Maître [P] [T], es qualité de mandataire ad litem de la société SUNGOLD domicilié en cette qualité au siège social sis [Adresse 4]

non représenté, assigné à personne

[C] [X] veuve [O] es qualité d'héritier de Monsieur [I], [E], [D] [O] décédé le [Date décès 5] 2021 à [Localité 13]

née le [Date naissance 7] 1955 à [Localité 12]

de nationalité Française

demeurant [Adresse 18]

[L] [O] es qualité d'héritier de Monsieur [I], [E], [D] [O] décédé le [Date décès 5] 2021 à [Localité 13]

né le [Date naissance 3] 1981 à [Localité 11]

de nationalité Française,

demeurant [Adresse 9]

[W] [K]-[O] es qualité d'héritier de Monsieur [I], [E], [D] [O] décédé le [Date décès 5] 2021 à [Localité 13]

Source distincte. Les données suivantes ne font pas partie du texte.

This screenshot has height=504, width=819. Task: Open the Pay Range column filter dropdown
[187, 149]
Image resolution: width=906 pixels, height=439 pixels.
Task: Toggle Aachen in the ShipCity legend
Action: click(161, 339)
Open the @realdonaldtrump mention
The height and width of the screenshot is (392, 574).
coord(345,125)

né le [Date naissance 2] 1971 à [Localité 17]

de nationalité Française,

demeurant [Adresse 10]

[F] [K]-[O] es qualité d'héritier de Monsieur [I], [E], [D] [O] décédé le [Date décès 5] 2021 à [Localité 13]

né le [Date naissance 6] 1981 à [Localité 12]

de nationalité Française,

demeurant [Adresse 14]

représentés par Maître Anne-caroline JUVIN-THIENPONT, avocat postulant au barreau de BORDEAUX, et assistés de Maître Gilbert GARRETA de la SCP GARRETA ET ASSOCIES, avocat plaidant au barreau de PAU

COMPOSITION DE LA COUR :

En application des dispositions des articles 805 et 907 du code de procédure civile, l'affaire a été débattue le 29 avril 2024 en audience publique, les avocats ne s'y étant pas opposés, devant M. Emmanuel BREARD, Conseiller, qui a fait un rapport oral de l'affaire avant les plaidoiries,

Ce magistrat a rendu compte des plaidoiries dans le délibéré de la cour, composée de :

Président : Madame Paule POIREL

Conseiller : Mme Bérengère VALLEE

Conseiller : M. Emmanuel BREARD

Greffier lors des débats : Madame Véronique SAIGE

ARRÊT :

- par défaut

- prononcé publiquement par mise à disposition de l'arrêt au greffe de la cour, les parties en ayant été préalablement avisées dans les conditions prévues au deuxième alinéa de l'article 450 du code de procédure civile.

* * *

EXPOSE DU LITIGE ET DE LA PROCÉDURE

Le 19 janvier 2016, M. [I] [O] a passé commande d'une centrale photovoltaïque auprès de la société Institut des Nouvelles Energies.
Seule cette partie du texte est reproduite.